What's In a Brand? Quite Possibly Too Much.

The latest Barrons has an interesting little sidebar article titled Bargain Bin?—Buying Into a Name.

It discusses a recent New York auction of business and product names that drew a "paltry crowd and pallid bids". The article mentions that despite the fact that rights to 150 names had been amassed by the seller, including iconic brands like Handi-Wrap and Infoseek, only 50 people attended the event.

Here are a few excerpts from the article:
"What's in a name? If it's Continental Illinois, the grandaddy of all bank bailouts, the name goes for $1,500. For Shearson, the old-line brokerage and investment firm bought in the 1970s by Sandy Weill on his way to becoming one of Wall Street's most powerful bankers, the price is a considerably higher $45,000."

"Given that it can cost $5 million to launch a brand, the sums offered seemed downright paltry."

"Credit Suisse analyst Michael Exstein recently wrote that Wal-Mart was able to gain market share when it bought the White Cloud name for tissue from Procter & Gamble in 2000."
This got me thinking about brands in the HR marketplace. In B2C a brand can quickly develop negative equity and lose value fast - just ask BP. But it's unlikely that a B2B brand will ever carry such negative equity.

There are a number of reasons why. Relatively few HR brands have widespread recognition - even in the HR marketplace. And the relationship that B2C buyers have with brands tends to be more complex and emotional compared to those of B2B buyers.

A lot of HR vendors spend a lot of money on brand building campaigns.
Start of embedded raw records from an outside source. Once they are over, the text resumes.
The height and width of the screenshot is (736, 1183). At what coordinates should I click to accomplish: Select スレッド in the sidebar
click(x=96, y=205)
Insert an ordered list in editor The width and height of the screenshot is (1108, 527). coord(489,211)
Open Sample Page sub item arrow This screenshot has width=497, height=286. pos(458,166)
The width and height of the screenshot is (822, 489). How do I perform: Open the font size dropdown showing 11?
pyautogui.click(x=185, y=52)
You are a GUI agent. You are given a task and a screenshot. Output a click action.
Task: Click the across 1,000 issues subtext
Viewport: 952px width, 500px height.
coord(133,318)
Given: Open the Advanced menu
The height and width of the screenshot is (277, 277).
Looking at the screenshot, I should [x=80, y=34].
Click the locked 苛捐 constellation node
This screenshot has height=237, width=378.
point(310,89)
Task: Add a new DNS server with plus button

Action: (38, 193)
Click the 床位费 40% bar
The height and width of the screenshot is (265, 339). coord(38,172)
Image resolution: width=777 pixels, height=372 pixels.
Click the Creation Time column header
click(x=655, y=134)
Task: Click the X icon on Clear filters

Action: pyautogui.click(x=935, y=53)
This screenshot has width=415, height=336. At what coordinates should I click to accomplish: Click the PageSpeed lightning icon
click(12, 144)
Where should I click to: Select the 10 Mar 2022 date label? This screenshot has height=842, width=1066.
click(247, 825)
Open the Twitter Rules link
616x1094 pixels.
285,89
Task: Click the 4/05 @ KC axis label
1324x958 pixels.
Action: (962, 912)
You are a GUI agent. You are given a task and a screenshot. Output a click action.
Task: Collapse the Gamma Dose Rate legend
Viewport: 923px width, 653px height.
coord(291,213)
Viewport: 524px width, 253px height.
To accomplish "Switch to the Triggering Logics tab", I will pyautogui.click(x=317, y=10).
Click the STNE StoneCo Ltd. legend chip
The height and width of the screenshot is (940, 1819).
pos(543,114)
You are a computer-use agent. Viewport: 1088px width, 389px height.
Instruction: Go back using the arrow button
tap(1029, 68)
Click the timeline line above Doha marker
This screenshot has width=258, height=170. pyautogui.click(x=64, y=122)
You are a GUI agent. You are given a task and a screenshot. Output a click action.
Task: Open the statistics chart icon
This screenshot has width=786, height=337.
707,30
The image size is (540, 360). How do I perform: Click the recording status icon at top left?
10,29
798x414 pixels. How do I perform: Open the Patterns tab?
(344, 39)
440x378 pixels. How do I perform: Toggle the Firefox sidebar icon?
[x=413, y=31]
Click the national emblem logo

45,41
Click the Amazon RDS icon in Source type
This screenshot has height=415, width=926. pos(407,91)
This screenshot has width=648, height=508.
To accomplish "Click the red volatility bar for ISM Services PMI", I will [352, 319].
But putting excessive marketing dollars into building brand awareness in HR does not guarantee success.

This is not to say that a professionally developed brand is not important for a B2B HR vendor. It absolutely is - just not as important as it is for B2C brands.

We'll discuss this topic in great detail in Q1 when we release a new HRmarketer eBook on the subject of making marketing allocation decisions in B2B.

The eBook will help marketers understand how each marketing tactic influences buyers as they move through the classic purchasing stages of Awareness, Interest, Information Search, Evaluation and Purchase.

Most marketing fails because of bottlenecks that occur along this purchasing process. One of these bottlenecks is between Awareness and Interest, often related to companies overspending on brand awareness tactics at the expense of tactics that move buyers through Interest, Evaluation and Purchase. Start-ups tend to be most guilty of this.

The most challenging decision for marketers is deciding how to allocate the marketing budget. It used to be easier simply because we had fewer choices .

Then came the Internet.

Then came social media.

So it's not surprising that a lot of companies don't get the marketing spending mix quite right. It's one of the top pain points of CMOs regardless of company size or industry.